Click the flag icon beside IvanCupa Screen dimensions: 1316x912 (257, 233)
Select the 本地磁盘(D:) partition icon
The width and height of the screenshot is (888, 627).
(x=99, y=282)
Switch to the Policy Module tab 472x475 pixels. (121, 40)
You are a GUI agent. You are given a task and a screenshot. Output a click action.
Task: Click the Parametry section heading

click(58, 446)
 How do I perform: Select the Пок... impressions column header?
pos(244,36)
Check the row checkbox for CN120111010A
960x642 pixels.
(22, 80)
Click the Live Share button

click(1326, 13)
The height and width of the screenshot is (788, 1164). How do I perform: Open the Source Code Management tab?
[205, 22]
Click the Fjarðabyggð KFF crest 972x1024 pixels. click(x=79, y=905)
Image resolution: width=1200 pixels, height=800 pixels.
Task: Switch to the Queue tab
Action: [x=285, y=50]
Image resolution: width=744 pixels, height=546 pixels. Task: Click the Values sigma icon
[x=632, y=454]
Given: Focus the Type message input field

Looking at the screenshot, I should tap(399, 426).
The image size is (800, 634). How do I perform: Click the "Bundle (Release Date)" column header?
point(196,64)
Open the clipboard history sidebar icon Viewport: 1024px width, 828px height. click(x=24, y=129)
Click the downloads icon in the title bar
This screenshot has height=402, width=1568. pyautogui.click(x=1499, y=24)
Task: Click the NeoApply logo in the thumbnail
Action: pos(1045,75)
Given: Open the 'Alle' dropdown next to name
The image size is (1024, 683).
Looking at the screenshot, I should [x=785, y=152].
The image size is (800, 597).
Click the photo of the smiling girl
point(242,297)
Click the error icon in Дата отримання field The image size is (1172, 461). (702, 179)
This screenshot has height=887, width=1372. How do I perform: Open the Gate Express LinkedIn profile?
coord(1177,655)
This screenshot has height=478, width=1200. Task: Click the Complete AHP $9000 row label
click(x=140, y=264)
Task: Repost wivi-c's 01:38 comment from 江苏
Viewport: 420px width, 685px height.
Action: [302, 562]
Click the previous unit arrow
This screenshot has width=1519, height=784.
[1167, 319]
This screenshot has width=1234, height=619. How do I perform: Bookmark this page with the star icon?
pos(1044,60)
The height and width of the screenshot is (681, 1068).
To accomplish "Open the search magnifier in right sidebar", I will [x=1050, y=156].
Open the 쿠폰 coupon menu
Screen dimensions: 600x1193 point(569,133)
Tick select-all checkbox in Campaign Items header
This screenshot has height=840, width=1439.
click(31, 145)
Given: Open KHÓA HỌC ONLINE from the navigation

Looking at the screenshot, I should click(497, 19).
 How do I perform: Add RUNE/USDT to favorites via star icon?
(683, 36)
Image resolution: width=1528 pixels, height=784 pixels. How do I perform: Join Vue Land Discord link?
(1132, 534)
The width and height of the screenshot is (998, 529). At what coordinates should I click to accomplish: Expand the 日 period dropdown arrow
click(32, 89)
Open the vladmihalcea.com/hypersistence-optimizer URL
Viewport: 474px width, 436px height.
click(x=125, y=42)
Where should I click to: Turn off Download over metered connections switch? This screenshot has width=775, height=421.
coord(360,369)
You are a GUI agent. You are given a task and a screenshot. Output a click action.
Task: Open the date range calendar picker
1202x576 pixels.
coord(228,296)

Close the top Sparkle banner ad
+++
** TASK STATEMENT **
Copy the data above verbatim, starting with the line that contains "Open the 쿠폰 coupon menu" and continuing through the last line of the data.

** WRITTEN ANSWER **
Open the 쿠폰 coupon menu
Screen dimensions: 600x1193 point(569,133)
Tick select-all checkbox in Campaign Items header
This screenshot has height=840, width=1439.
click(31, 145)
Given: Open KHÓA HỌC ONLINE from the navigation

Looking at the screenshot, I should click(497, 19).
 How do I perform: Add RUNE/USDT to favorites via star icon?
(683, 36)
Image resolution: width=1528 pixels, height=784 pixels. How do I perform: Join Vue Land Discord link?
(1132, 534)
The width and height of the screenshot is (998, 529). At what coordinates should I click to accomplish: Expand the 日 period dropdown arrow
click(32, 89)
Open the vladmihalcea.com/hypersistence-optimizer URL
Viewport: 474px width, 436px height.
click(x=125, y=42)
Where should I click to: Turn off Download over metered connections switch? This screenshot has width=775, height=421.
coord(360,369)
You are a GUI agent. You are given a task and a screenshot. Output a click action.
Task: Open the date range calendar picker
1202x576 pixels.
coord(228,296)

Close the top Sparkle banner ad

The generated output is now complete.